Exercise directions — Below are records; extract exactly the lines from the one with "Viewport: 1456px width, 840px height." through the final line, including both, but drop the pictures.

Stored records
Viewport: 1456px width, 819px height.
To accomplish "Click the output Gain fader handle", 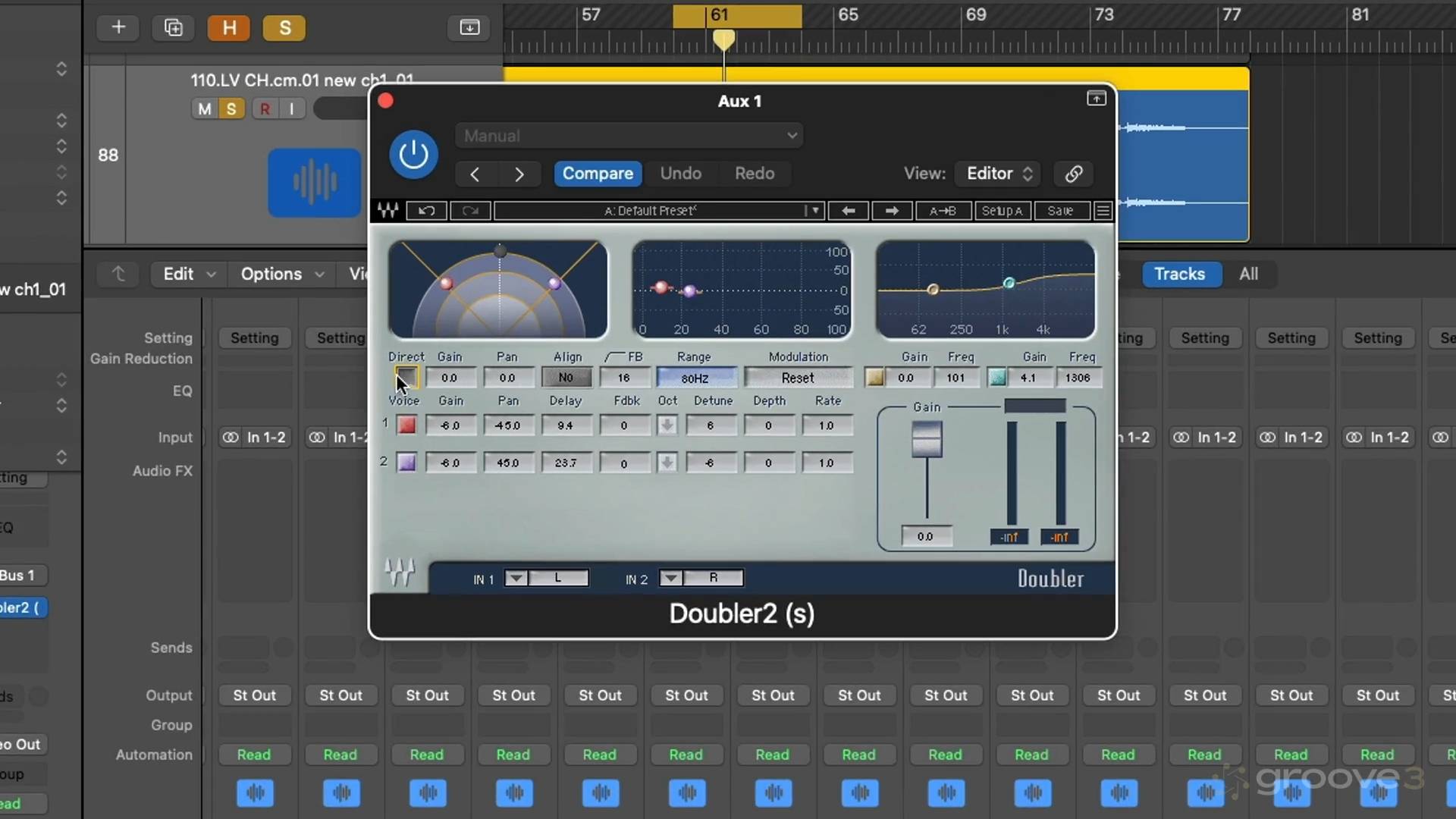I will (x=926, y=440).
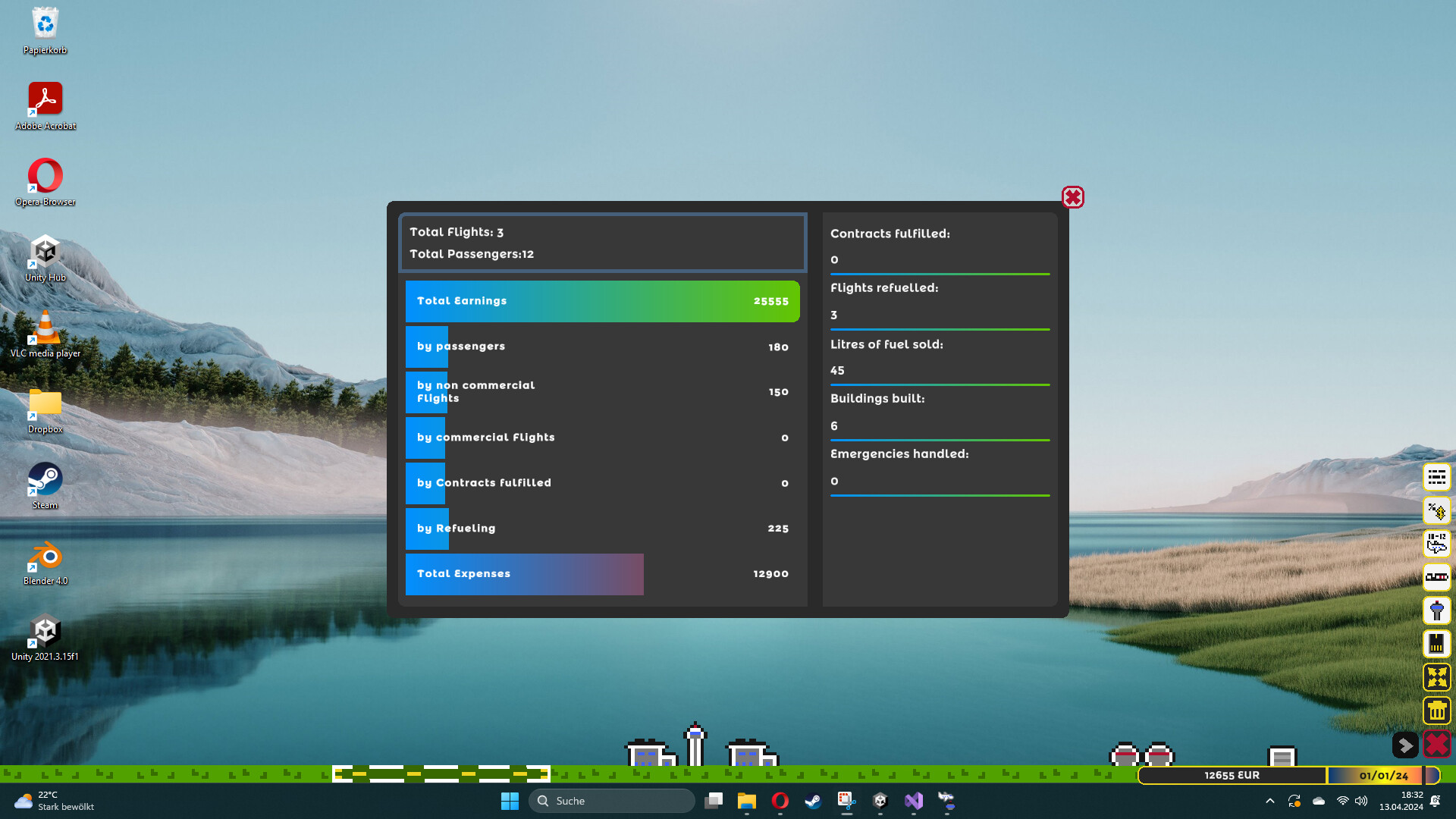This screenshot has width=1456, height=819.
Task: Open Opera browser from the taskbar
Action: (x=780, y=801)
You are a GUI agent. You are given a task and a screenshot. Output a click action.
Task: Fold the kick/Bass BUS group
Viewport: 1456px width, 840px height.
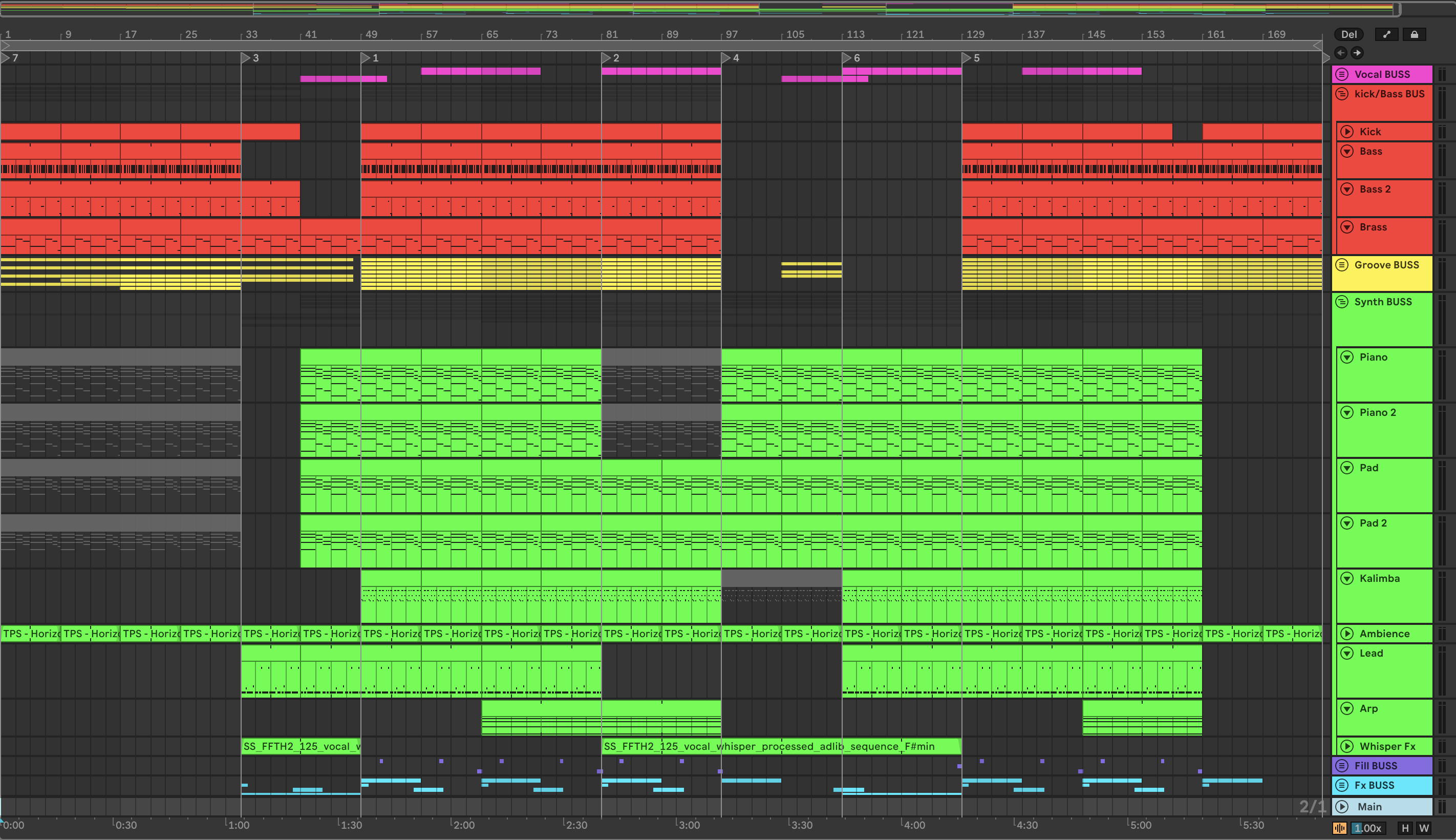1342,93

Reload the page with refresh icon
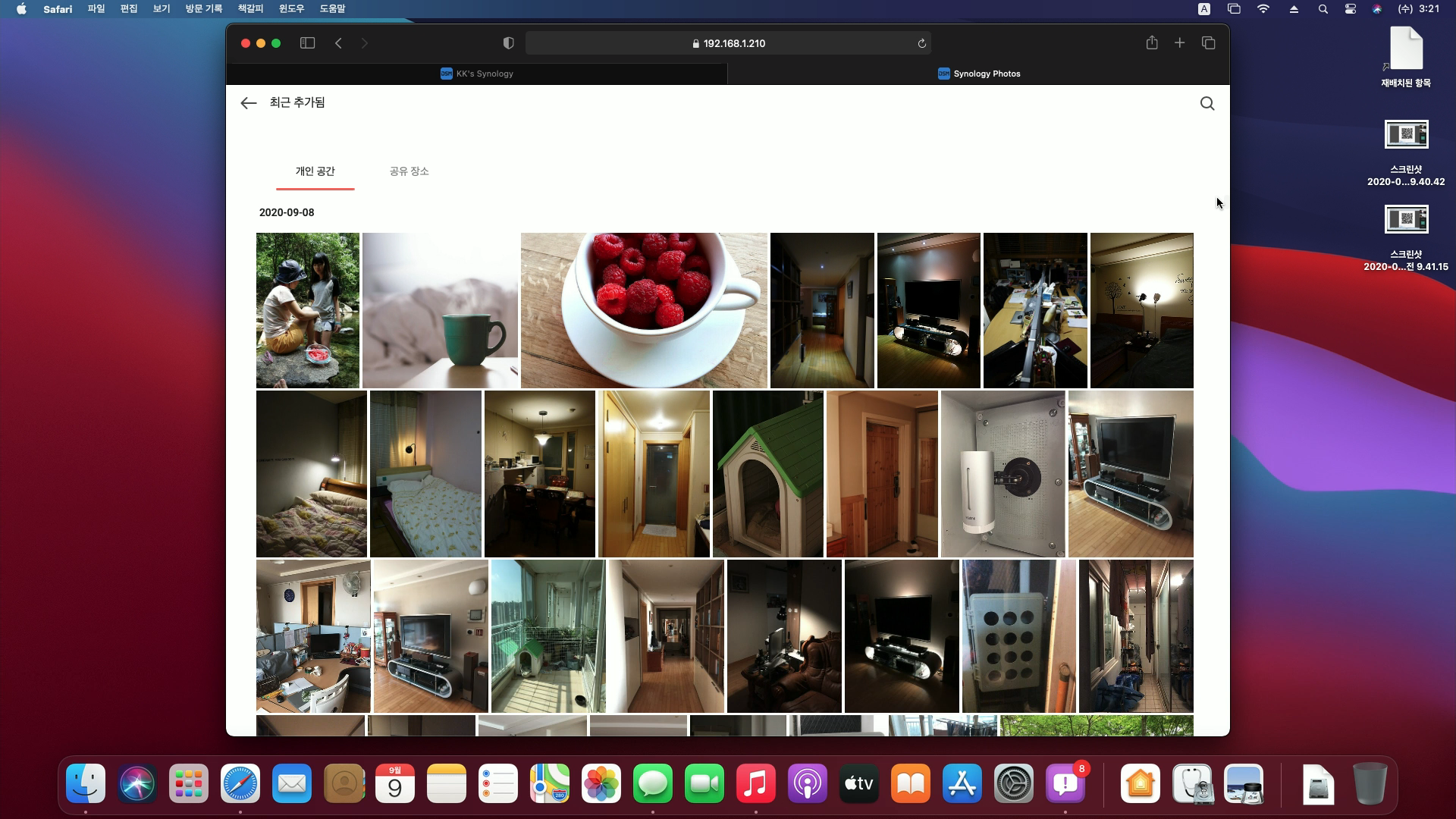(x=921, y=43)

Solution to this exercise —
Viewport: 1456px width, 840px height.
1342,93

Reload the page with refresh icon
(x=921, y=43)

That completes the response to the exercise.